Die Pfütze des Eisbergs

Dendemann hat den Split von Einszwo mit Die Pfütze des Eisbergs endlich überwunden. Mit ihm kehrt der hintersinnigste MC des großen deutschen Hiphop-Booms der späten 90er zurück nach vorn. Dendemanns unbestrittenes Verdienst ist es, die Alltagssprache auf höchst selbstverständliche Weise in der hiesigen Musik etabliert zu haben. Obendrein mit einer Prise Mutterwitz, die weit, weit weg ist von irgendwelchen Lustigkeiten, wie sie nicht zuletzt an der Wasserkante seinerzeit en vogue waren.
Und wie Die Pfütze des Eisbergs schon im Titel beweist, ist diese Fähigkeit keineswegs verloren gegangen. Mehr noch: Es gibt bis heute niemanden, der ihm das Wasser reichen könnte, weswegen ihm streckenweise zu viel Ehrfurcht entgegengebracht wird für meinen Geschmack. Aber deswegen kann er sich locker leisten, gleich mit "Check die Rhetorik ab" anzufangen. Und dann noch einen scheinbar plumpen "Lalala"-Refrain im R&B-Gewand zu bringen, aber auf "laber mich nicht zu" enden zu lassen, kann eben nur der Dende.

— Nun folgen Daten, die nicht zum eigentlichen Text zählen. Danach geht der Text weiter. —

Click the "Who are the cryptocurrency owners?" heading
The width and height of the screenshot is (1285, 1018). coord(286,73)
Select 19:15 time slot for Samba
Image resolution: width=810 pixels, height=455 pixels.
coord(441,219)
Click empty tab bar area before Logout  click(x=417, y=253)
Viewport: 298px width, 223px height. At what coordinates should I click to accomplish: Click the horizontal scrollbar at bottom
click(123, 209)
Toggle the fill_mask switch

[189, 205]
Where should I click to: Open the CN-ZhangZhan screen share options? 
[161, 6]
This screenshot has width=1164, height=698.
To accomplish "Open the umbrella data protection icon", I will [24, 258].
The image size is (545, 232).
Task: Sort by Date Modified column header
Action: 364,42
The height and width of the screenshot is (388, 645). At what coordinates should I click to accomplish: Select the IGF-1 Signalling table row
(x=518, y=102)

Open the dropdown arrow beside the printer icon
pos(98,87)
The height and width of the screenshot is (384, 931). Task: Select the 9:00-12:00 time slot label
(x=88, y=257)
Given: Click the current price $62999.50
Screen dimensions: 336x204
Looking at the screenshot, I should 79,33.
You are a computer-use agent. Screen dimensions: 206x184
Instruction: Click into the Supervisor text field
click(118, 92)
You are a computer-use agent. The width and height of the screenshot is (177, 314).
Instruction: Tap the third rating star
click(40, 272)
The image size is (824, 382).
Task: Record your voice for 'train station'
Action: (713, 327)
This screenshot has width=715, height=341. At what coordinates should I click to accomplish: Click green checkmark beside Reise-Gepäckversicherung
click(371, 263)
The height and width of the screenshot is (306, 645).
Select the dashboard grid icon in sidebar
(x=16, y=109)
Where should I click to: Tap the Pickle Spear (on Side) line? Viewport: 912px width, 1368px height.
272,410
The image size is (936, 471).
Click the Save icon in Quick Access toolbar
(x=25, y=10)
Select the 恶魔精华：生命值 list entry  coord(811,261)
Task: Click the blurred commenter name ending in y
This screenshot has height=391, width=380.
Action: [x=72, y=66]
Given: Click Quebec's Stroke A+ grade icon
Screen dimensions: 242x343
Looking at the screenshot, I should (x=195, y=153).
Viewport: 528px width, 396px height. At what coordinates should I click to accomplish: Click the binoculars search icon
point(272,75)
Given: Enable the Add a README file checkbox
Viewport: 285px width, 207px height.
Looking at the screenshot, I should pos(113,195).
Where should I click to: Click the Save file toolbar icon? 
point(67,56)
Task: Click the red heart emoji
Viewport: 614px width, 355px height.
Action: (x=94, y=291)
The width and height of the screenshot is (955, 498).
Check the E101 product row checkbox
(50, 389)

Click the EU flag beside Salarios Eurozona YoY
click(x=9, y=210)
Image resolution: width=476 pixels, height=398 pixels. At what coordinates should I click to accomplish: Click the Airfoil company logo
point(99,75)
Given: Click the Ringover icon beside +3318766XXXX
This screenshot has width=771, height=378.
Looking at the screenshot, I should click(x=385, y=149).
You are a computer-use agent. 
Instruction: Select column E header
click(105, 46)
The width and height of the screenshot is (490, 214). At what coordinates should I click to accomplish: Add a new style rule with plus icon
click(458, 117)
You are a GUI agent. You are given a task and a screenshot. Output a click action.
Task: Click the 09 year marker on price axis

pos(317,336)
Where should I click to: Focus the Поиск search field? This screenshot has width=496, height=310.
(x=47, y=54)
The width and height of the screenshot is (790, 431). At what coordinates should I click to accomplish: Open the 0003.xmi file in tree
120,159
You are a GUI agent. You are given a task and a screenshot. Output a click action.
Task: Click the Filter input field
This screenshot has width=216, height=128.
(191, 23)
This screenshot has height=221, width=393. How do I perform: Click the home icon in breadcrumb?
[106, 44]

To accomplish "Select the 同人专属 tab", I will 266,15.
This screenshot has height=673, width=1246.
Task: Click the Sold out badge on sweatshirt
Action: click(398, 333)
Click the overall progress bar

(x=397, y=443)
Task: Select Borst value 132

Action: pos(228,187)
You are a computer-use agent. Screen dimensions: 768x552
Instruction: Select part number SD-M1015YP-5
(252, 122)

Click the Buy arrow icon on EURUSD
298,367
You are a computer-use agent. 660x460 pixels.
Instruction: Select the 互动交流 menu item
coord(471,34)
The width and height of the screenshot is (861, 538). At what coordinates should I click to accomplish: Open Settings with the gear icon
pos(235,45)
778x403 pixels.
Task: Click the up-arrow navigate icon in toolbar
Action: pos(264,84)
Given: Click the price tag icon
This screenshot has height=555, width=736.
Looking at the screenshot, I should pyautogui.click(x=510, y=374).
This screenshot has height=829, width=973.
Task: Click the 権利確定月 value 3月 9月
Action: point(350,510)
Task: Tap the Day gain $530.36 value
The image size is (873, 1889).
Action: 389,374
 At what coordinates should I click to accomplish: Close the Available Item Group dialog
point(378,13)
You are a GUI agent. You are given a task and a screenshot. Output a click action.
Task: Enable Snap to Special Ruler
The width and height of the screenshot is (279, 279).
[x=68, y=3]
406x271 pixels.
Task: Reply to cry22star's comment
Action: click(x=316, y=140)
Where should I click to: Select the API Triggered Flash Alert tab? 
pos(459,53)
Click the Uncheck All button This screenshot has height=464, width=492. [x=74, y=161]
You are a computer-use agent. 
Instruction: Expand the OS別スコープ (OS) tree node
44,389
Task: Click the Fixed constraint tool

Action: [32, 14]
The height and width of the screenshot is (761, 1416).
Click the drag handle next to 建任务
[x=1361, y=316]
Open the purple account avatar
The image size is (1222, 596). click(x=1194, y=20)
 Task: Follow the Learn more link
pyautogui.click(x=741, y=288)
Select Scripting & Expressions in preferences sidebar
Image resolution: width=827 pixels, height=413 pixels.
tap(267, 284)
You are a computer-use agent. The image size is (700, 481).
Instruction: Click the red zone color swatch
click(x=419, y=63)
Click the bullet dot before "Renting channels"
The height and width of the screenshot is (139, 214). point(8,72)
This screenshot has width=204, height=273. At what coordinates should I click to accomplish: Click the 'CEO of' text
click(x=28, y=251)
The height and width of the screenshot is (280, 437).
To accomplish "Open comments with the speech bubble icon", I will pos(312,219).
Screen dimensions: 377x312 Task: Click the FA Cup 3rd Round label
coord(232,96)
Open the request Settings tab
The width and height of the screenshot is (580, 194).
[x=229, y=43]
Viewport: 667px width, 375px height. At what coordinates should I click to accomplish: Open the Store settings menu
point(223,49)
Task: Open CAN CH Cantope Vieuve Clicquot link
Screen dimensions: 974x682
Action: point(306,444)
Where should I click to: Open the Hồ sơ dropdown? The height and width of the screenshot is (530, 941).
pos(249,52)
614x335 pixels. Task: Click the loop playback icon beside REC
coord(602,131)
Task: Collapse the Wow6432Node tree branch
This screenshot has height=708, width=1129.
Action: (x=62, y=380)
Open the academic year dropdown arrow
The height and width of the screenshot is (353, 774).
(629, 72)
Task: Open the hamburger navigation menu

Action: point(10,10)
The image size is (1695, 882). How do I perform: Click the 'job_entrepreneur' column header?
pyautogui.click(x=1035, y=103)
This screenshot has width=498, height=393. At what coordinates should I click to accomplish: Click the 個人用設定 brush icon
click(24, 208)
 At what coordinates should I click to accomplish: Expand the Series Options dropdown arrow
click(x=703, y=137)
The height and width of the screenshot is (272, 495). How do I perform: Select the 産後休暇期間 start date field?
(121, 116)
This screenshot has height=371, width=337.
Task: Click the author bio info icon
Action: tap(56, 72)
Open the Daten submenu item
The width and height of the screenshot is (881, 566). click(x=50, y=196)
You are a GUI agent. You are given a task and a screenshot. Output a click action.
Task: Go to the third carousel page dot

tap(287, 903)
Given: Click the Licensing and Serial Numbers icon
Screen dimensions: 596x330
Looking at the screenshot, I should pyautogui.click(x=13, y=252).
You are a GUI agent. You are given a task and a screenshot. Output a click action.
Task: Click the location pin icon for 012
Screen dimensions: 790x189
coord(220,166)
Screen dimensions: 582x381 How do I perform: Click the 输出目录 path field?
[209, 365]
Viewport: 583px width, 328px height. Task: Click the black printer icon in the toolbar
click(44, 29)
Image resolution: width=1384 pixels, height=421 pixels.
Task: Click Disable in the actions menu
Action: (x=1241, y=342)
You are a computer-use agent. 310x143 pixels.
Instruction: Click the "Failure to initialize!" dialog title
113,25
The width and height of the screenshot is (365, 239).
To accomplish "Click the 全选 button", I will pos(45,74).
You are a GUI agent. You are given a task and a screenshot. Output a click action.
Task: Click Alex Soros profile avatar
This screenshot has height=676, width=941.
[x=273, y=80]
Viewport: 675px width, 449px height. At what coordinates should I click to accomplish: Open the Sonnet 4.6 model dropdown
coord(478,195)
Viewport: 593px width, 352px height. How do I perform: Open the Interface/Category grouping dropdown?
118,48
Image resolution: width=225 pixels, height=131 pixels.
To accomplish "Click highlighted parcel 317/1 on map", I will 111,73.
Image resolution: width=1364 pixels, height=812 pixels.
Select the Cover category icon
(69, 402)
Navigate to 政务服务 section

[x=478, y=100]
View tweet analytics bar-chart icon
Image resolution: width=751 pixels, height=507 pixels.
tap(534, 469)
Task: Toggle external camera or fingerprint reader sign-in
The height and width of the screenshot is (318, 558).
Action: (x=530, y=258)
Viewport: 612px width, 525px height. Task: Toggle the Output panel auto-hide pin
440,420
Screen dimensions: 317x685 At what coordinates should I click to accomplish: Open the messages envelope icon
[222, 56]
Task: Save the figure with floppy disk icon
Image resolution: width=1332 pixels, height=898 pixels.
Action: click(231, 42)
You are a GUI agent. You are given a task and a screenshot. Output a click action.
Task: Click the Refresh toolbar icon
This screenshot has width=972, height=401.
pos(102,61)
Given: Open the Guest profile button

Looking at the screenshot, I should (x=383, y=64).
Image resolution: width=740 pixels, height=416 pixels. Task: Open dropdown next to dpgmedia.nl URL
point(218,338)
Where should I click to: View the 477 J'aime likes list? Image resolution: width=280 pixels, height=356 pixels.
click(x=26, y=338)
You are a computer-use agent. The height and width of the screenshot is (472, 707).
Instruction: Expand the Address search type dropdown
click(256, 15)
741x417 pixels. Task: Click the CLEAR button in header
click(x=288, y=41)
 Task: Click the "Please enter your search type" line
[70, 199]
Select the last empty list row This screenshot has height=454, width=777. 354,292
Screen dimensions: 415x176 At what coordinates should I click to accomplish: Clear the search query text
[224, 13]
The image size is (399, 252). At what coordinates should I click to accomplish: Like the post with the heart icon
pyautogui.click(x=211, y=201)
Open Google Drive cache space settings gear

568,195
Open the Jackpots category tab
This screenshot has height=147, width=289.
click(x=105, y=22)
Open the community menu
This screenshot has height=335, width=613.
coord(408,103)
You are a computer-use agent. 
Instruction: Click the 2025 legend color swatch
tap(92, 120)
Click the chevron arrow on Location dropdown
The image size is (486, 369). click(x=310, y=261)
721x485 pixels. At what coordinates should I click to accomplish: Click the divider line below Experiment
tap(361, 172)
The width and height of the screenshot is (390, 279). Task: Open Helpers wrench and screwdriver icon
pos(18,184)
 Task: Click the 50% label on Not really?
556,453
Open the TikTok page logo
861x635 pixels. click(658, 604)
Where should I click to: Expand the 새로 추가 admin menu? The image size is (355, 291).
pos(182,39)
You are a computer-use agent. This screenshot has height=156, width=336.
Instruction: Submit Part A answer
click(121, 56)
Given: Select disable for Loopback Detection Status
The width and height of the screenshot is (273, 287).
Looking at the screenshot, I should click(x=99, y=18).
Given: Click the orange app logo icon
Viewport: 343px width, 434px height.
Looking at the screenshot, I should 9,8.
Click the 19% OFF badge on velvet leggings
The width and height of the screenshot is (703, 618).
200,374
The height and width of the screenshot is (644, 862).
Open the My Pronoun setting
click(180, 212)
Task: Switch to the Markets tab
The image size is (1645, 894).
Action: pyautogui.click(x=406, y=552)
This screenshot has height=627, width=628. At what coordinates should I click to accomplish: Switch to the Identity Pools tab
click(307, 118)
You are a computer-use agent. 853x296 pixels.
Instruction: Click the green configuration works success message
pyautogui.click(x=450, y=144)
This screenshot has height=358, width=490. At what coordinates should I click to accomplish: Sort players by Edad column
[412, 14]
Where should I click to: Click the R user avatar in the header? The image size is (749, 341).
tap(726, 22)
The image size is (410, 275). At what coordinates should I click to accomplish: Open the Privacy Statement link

Sounds & Beats sind dick und auf dem Stand- vielleicht etwas zu dick für meinen Geschmack, denn so tritt sein lässiger Flow manchmal etwas in den Hintergrund, von den wieder massenhaften Wortspielen und Side-Gags ganz zu schweigen. Aber keine Nörgelei hier: Dendemann zieht so locker an den Lautsprechern der Liga vorbei, dass er noch nicht mal rempeln muss und sich eine liberale Einstellung gegenüber gewissen berliner Rough-Necks leisten kann.
Kurz: Die Pfütze des Eisbergs ist vielleicht nicht der ganz große Wurf, aber eine gewichtige Wortmeldung- und zwar von einem, der wirklich was zu sagen hat. Trotzdem große Sache also- für 2006, sag ich jetzt mal.